Task input:
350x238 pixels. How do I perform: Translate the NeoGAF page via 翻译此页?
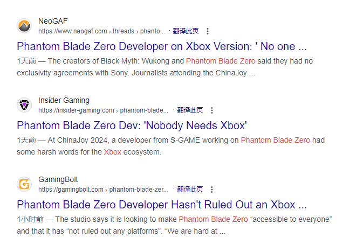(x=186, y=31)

---

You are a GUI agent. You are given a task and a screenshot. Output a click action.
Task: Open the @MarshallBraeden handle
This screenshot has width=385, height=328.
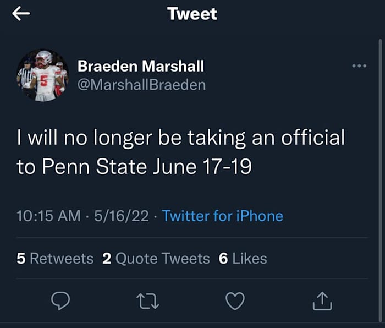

What you have to do: Report every line containing the string "screenshot" in the material.

Output for this exercise:
You are a GUI agent. You are given a task and a screenshot. Output a click action.
This screenshot has width=385, height=328.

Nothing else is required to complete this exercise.